Düren: Volleyball Pokalviertelfinale: Die zweite Chance

Düren: Volleyball Pokalviertelfinale: Die zweite Chance

Was sagt der Trainer des Volleyball-Bundesligisten Evivo Düren zur morgigen Pflichtspiel-Aufgabe? „Wir haben gegen den VfB unsere zweite Chance. Wir wollen versuchen, sie zu nutzen.“ Die zweite Chance liegt im Pokal. Morgen steht am Bodensee das Viertelfinale zwischen den „Häflern“ und den Rheinländern an. Die haben in Friedrichshafen noch nie gewonnen.

Dementsprechend schwer ist die Aufgabenstellung. Zumal am Mittwoch vergangener Woche Friedrichshafen dem Team von der Rur in der Arena Kreis Düren eine Lektion in Sachen Aufschlagdominanz und Blockstärke gegeben hat. Düren kassierte bekanntlich eine auch nach Sätzen deutliche 0:3-Niederlage, die erste Verlustpartie in der Saison. Und weil auch am Samstag die Partie beim TV Ingersoll Bühl verloren ging, droht morgen die dritte Verlustpartie in Folge.

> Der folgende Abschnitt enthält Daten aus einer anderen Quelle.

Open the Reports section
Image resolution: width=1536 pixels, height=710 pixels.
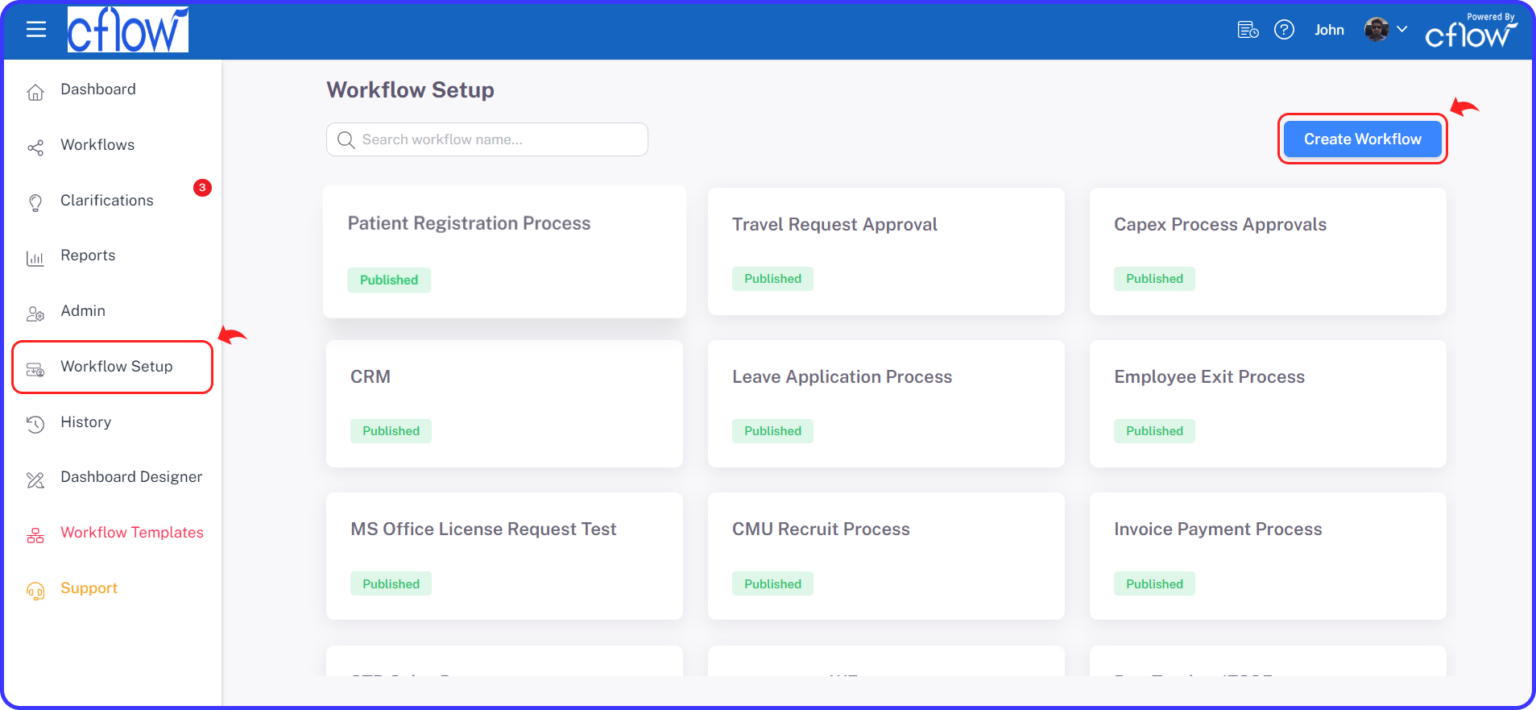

Doch davon wollen die Dürener noch nichts wissen. „Friedrichshafen hat meiner Meinung nach bei uns optimal aufgeschlagen. Auch wenn sie in eigener Halle normalerweise noch druckvoller aufschlagen, müssen sie diese Dominanz erst einmal wieder hinbekommen“, hofft Mücke, dass die Hausherren vielleicht doch ein wenig schwächeln.

Selbst wenn Dürens Annahme sicher steht, müssten die Angreifer dann noch den VfB-Block überwinden, doch: „Max Günthör und seine Mitstreiter sind mit die schnellsten Blockspieler in der Liga, wenn nicht gar die schnellsten.“ Stellst sich also die Frage: Welcher Dürener Steller soll die vielleicht nicht optimale Annahmen in perfekte Zuspiele umsetzen? „Ob Evan Barry oder Ciaran McGovern spielt, weiß ich noch nicht. Wir haben zwei gute, unterschiedlich agierende Zuspieler. Ich entscheide mich vor Ort“, sagt Mücke. Elf Spieler begeben sich am Dienstag auf die Reise in den Süden. Schüler Dennis Barthel bleibt an der Rur, Annahmespieler AJ Nally fährt mit, wieder aber weiter nicht eingesetzt.